* Problem: Copy out all lines from the entries below in which "options" occurs.

Collected data:
+-------+

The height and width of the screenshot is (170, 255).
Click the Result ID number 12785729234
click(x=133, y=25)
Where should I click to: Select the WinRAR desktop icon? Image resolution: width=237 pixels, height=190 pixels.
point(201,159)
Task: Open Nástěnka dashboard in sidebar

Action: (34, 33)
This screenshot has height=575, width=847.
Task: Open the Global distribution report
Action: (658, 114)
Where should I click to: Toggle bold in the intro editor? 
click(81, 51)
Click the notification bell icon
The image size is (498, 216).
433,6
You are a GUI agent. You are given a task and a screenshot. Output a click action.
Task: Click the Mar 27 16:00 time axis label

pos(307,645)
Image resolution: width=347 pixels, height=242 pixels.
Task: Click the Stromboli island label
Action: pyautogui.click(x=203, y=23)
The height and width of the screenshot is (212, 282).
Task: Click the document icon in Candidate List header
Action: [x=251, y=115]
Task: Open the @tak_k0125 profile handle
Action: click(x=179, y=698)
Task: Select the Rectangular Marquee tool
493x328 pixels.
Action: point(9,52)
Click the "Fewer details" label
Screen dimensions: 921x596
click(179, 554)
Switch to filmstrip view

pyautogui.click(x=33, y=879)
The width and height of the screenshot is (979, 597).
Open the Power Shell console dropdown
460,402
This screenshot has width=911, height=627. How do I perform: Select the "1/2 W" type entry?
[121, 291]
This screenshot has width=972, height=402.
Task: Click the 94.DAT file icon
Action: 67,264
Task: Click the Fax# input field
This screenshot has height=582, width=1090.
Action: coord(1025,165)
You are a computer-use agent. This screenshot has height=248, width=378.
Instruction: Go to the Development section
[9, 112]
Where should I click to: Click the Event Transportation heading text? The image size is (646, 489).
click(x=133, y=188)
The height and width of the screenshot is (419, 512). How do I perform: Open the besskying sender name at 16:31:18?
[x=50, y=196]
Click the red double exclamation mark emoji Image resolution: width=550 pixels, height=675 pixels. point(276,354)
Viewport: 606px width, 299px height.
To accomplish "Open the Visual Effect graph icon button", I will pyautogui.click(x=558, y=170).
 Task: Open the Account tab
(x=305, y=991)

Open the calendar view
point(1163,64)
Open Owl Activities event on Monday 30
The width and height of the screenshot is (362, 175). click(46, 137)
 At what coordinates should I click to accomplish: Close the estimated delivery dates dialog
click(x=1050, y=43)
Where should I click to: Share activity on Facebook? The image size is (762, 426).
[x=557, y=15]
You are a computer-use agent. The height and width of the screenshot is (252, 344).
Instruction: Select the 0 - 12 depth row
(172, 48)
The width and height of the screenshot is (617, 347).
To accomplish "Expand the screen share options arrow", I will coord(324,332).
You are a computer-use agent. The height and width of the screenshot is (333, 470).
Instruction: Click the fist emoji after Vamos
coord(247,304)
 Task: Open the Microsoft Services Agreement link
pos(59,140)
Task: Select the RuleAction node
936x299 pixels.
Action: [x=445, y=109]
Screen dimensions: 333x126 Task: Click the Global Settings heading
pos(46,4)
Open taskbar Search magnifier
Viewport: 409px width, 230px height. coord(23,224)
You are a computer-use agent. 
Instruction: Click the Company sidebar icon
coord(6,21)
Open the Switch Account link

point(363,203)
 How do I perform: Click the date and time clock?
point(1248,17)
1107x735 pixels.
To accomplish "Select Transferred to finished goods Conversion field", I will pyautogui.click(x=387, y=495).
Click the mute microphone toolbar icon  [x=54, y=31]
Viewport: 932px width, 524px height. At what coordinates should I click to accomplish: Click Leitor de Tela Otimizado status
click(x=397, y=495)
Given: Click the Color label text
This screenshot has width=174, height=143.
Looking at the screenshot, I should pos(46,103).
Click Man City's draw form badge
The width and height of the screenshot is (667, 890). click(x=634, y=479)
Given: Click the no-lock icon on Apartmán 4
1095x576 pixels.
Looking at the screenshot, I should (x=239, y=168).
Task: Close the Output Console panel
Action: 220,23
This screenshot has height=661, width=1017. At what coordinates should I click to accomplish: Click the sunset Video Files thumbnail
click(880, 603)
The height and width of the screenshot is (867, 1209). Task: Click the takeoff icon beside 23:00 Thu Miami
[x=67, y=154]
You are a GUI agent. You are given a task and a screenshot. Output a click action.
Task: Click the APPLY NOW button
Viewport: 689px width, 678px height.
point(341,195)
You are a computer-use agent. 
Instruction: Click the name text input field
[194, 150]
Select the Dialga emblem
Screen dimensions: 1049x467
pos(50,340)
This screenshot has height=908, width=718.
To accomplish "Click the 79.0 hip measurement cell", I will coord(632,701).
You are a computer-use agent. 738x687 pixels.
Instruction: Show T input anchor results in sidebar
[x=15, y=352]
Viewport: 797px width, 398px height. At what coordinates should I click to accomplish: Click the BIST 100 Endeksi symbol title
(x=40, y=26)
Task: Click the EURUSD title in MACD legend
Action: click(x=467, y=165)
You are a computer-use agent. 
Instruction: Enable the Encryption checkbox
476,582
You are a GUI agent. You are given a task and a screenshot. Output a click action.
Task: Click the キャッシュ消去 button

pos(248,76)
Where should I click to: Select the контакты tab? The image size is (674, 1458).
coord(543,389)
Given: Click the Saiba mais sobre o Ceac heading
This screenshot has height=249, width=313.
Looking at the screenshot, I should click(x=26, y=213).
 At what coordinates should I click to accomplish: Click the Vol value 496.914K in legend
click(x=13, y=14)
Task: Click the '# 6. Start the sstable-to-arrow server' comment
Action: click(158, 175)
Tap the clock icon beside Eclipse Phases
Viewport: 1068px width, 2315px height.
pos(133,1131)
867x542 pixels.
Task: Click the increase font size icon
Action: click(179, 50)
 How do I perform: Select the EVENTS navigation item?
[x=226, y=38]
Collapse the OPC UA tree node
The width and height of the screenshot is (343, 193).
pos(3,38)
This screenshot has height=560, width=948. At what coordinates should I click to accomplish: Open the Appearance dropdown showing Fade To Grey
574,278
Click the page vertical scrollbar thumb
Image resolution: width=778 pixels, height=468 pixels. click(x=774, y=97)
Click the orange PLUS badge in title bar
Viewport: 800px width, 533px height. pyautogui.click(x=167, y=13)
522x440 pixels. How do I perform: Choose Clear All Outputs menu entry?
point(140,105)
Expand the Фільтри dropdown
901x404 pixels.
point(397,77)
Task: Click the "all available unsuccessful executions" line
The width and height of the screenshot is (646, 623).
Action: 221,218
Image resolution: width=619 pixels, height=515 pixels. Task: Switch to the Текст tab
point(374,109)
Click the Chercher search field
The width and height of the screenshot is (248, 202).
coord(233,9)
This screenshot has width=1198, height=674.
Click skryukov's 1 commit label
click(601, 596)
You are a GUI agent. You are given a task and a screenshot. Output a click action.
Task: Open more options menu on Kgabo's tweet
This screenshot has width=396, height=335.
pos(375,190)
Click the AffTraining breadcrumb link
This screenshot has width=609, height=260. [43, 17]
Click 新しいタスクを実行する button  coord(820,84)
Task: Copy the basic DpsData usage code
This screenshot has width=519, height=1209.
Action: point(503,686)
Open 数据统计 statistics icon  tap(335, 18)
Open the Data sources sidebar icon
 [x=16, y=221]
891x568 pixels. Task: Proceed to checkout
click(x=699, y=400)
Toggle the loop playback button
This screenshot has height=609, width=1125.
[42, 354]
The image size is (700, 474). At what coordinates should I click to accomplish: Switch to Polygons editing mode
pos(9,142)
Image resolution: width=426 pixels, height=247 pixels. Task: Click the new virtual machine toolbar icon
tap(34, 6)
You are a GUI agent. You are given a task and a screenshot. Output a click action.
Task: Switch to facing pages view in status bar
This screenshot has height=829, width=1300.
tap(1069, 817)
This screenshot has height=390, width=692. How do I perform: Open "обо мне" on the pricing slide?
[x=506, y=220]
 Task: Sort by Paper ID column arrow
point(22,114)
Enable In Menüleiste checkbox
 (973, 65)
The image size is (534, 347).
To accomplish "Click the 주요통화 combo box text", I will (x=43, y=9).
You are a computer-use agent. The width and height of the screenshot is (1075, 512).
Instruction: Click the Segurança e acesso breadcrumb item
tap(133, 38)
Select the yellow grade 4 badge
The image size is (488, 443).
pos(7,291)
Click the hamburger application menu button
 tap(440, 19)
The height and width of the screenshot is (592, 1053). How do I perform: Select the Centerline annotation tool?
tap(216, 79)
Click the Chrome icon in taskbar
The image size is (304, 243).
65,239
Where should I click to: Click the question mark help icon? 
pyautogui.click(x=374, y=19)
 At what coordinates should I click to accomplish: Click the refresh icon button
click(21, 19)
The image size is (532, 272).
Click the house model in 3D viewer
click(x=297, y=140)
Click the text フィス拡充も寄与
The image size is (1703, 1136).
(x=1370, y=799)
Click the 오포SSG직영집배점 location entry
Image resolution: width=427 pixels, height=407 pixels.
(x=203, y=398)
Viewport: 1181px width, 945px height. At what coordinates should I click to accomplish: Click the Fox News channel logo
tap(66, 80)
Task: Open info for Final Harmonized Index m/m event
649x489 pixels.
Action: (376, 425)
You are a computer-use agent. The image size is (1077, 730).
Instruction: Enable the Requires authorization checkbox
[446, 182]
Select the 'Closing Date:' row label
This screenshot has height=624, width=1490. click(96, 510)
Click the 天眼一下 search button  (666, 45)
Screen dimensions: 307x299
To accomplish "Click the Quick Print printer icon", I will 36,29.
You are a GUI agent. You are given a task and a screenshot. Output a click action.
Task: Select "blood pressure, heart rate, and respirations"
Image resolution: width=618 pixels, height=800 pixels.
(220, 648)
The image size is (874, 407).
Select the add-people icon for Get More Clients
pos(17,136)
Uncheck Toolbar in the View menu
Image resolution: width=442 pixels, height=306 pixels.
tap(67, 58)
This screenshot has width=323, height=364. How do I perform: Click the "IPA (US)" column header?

+-------+

* Task result:
To accomplish "Expand the screen share options arrow", I will coord(324,332).
Task: Open more options menu on Kgabo's tweet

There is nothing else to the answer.